Clinical Signs and Symptoms
When a dog gets injured, the first thing you will observe is behavioral change. Your dog will either act aggressive or submissive. Not doing the routine tasks, hiding away or constantly following you. Your dog will constantly lick the wound site or the area affected.
Common symptoms seen are:
› Inflammation of skin (swelling of skin)
› Alopecia (hair loss)
› Constant licking, grooming the affected site
› Redness of the skin on the affected area
› Petechia (Bruising of the skin)
› Skin allergies
› Bad breath
› Loss of appetite
› Occasional fever
› Bleeding from the affected area
Veterinarians will require a complete medical history of your dog. This includes any previous illnesses, medicines used, alternate therapies & procedures and your dogs vaccination records. It is always recommended to describe the onset of symptoms, your dogs current diet, behavioral changes (if any), exercise / play routine and any other information which is necessary.
Diagnosis of this condition is usually done by:
› Physical Examination – A complete examination of your dog from head to toe looking for any abnormalities. Examination of wounds, skin infections, bumps and lumps.
› Complete Blood Count (CBC) Test
› Fine Needle Aspiration (FNA) Test
Most cases of abscess are treated successfully with medicated ointments or topical creams. Depending on the nature of the infection, either bacterial or fungal or antiseptic creams are suggested.
Vets will also prescribe:
› Antibiotic medications
› Antibacterial medications
› Elizabethan collar – So that your pat does not scratch, lick the wound or the infection site.
› Draining pus (fluid from the sac)
› Disinfectants, Environmental Disinfectants, cleaning agents for de-contamination.

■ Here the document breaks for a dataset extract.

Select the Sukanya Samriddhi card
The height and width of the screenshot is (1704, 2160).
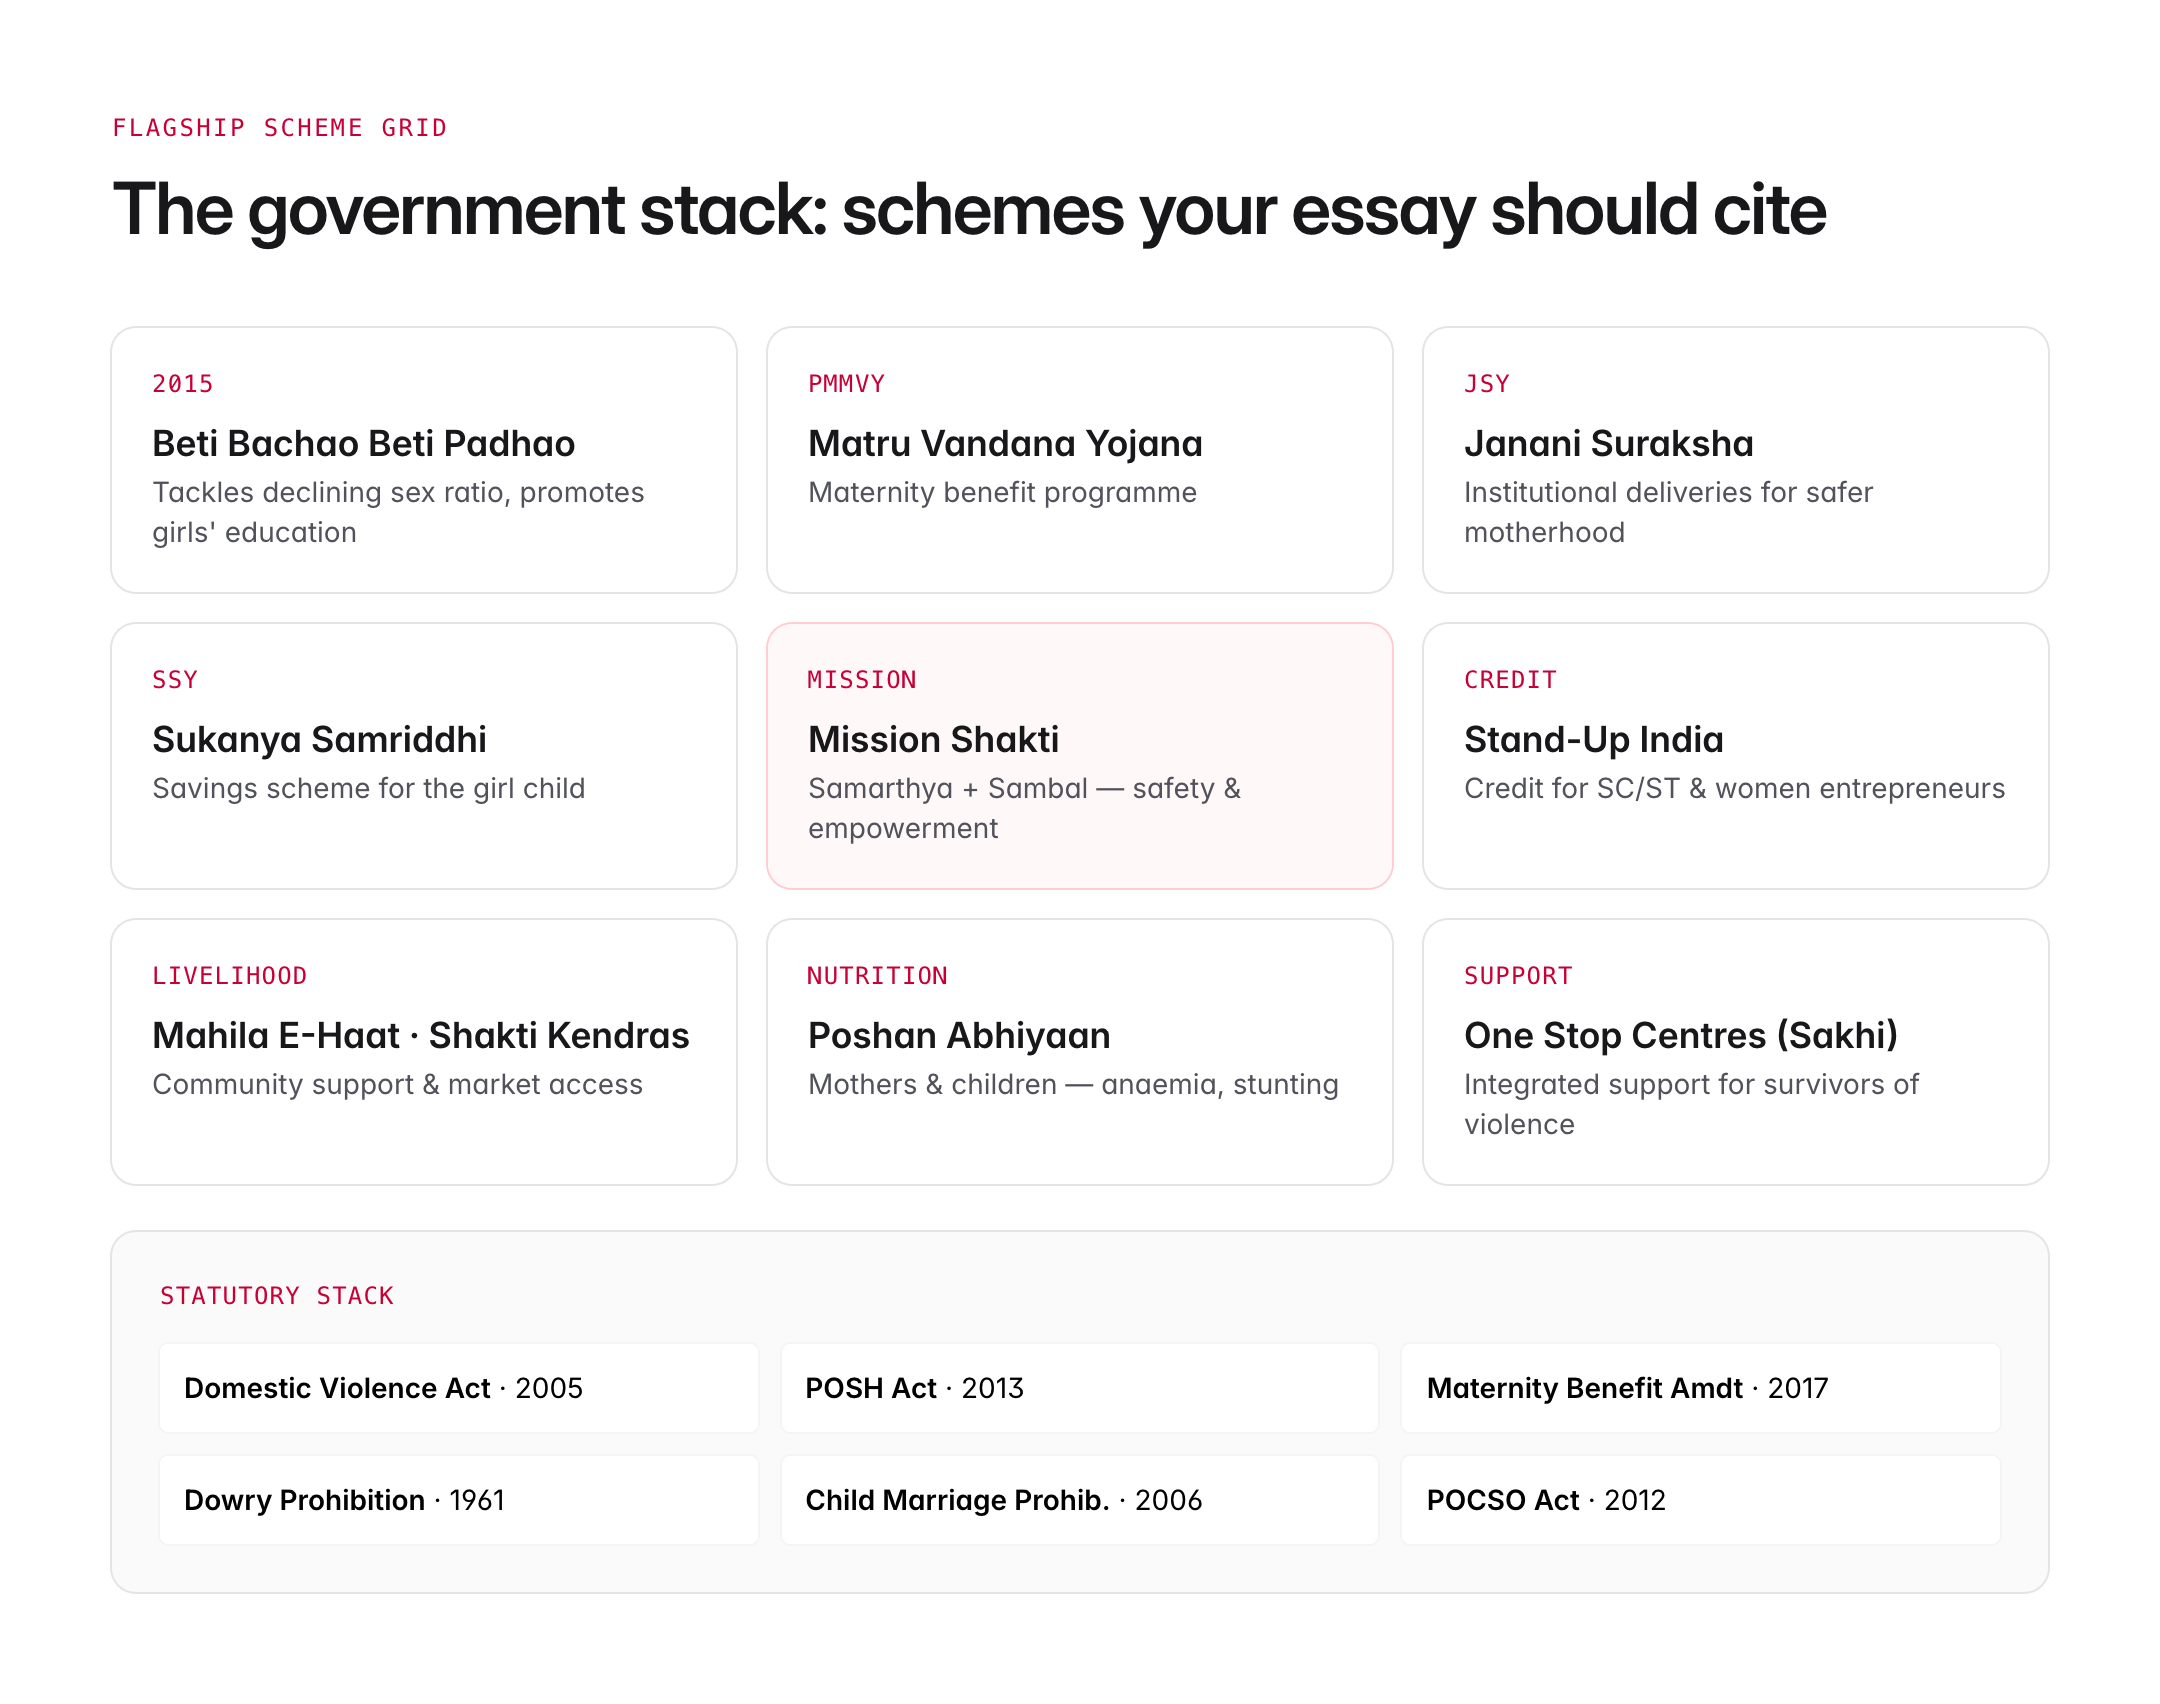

There is no known prevention for abscess. Abscess is not really a disease but a symptom of known diseases and physical conditions such as bacterial infections, bacterial invasion on open wounds, clinical sign resulting from a physical injury. The best way to prevent abscess is to prevent injuries.

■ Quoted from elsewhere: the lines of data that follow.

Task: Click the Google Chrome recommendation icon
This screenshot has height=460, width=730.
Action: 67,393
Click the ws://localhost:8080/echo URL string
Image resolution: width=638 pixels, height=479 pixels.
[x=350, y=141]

Restricting aggressive and territorial dogs to avoid fights with other animals may be a good option. Indoor pets can also have injuries from pointed objects, furniture, sudden fall (from stairs, running, chasing).
If you observe a wound, treat it immediately. Check with your veterinarian on a complete first aid kit, uses and directions.
Almost all skin injuries and infections are treated with medicated ointments. If these treatments fail and the condition worsens (tissue gets infected with fungus, bacteria, blood gets infected), then alternate veterinary options are considered. In such cases, the wound will be cleansed, any and all abscess will be drained, infected blood will be flushed to prevent complications.
Home care should aim at improving the condition. Treatments can take anywhere between a few days to weeks depending on the type and severity of the abscess and infection. If you observe any behavioral changes, or if the condition does not improve, please contact your veterinarian.
› It is mandatory to provide a stress-free environment for your dog. Keep water and food bowls within reach. Aviod physical activity. Keep your dogs away from any noise and commotions.
› You have to administer and monitor all prescribed medicine as directed by your veterinarian.
› Do NOT travel with your dog.
› Do NOT allow your dog to roam freely, outside. This increases the risk of exposure to other infections.
› Use of environmental disinfectants is recommended after changing bandages, applying ointments and creams. Prompt disposal of any and all materials after use is suggested.
› Elizabethan collar is strongly recommended so that your dog does not lick the wound or infected area.